It all boils down to how much money you want to spend, the quality of the dev team, and the size of the data rows you are dealing with.
UPDATE
Updating due to changes in the question.
The amount of information here is still not enough to give a real world answer. You are going to just have to test it and adjust your database design and hardware as necessary.
For example, I could very easily have 1 billion rows in a table on a machine with those specs and run a "select top(1) id from tableA (nolock)" query and get an answer in milliseconds. By the same token, you can execute a "select * from tablea" query and it take a while because although the query executed quickly, transferring all of that data across the wire takes awhile.
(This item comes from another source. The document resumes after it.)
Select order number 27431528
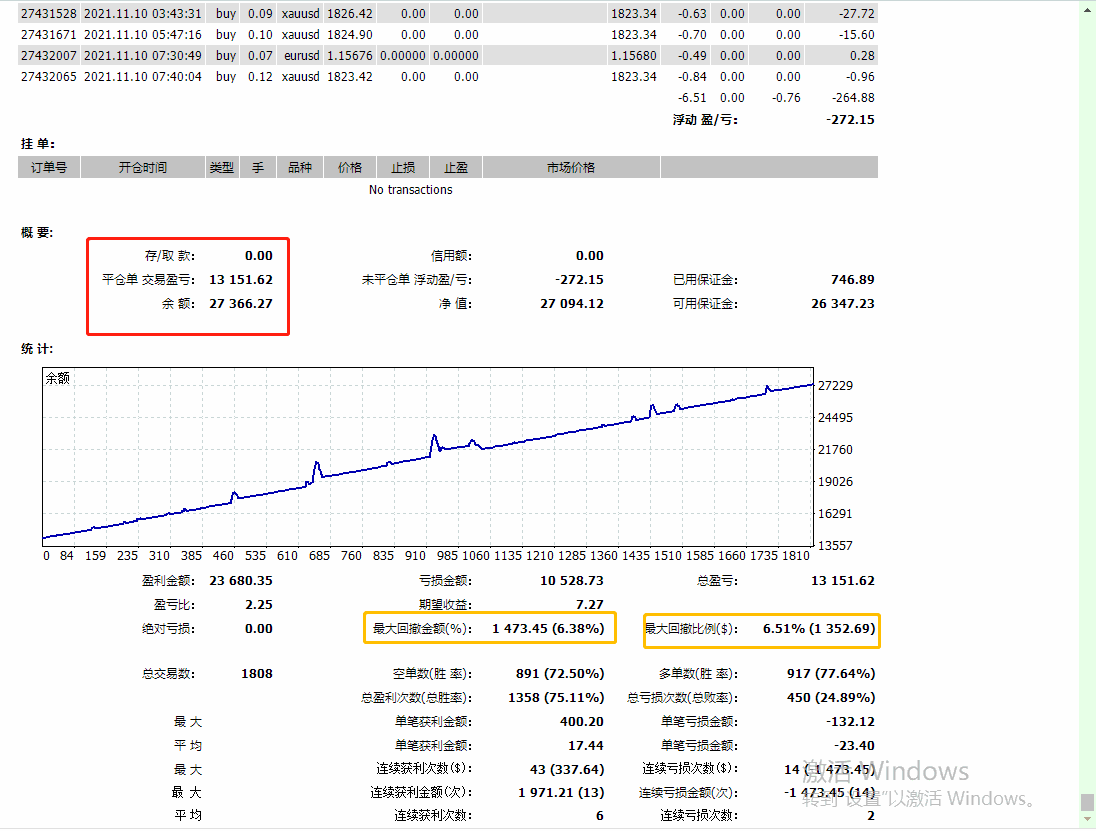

Point is, you have to test. Which means, setting up the server, creating some of your tables, and populating them. Then you have to go through performance tuning to get your queries and indexes right. As part of the performance tuning you're going to uncover not only how the queries need to be restructured but also exactly what parts of the machine might need to be replaced (ie: disk, more ram, cpu, etc) based on the lock and wait types.
I'd highly recommend you hire (or contract) one or two DBAs to do this for you.
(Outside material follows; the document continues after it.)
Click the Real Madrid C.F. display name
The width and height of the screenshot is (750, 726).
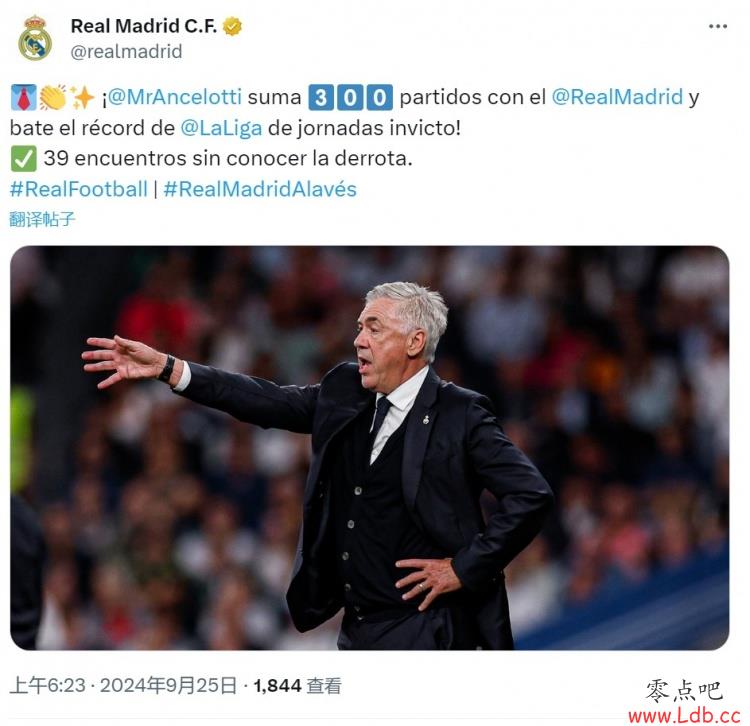[143, 26]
Most databases can handle this, it's about what you are going to do with this data and how you do it. Lots of RAM will help.
I would start with PostgreSQL, it's for free and has no limits on RAM (unlike SQL Server Express) and no potential problems with licences (too many processors, etc.). But it's also my work :)
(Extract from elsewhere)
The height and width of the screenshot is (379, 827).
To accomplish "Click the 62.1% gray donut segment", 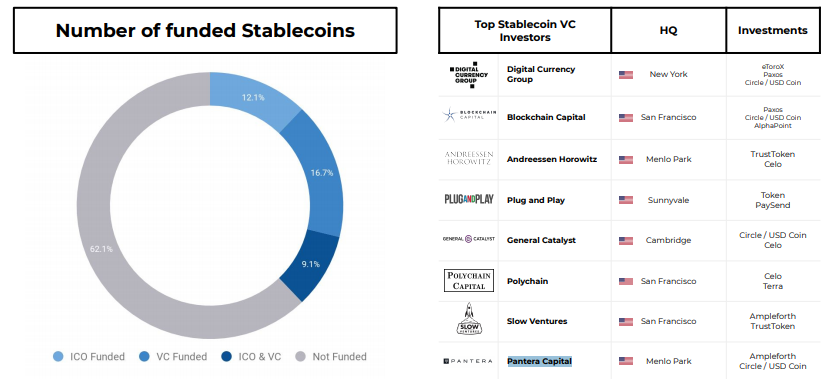I will click(101, 249).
Pretty much every non-stupid database can handle a billion rows today easily. 500 million is doable even on 32 bit systems (albeit 64 bit really helps).
The main problem is:
You need to have enough RAM. How much is enough depends on your queries.
You need to have a good enough disc subsystem. This pretty much means if you want to do large selects, then a single platter for everything is totally out of the question. Many spindles (or a SSD) are needed to handle the IO load.
Both Postgres as well as Mysql can easily handle 500 million rows. On proper hardware.
What you want to look at is the table size limit the database software imposes. For example, as of this writing, MySQL InnoDB has a limit of 64 TB per table, while PostgreSQL has a limit of 32 TB per table; neither limits the number of rows per table. If correctly configured, these database systems should not have trouble handling tens or hundreds of billions of rows (if each row is small enough), let alone 500 million rows.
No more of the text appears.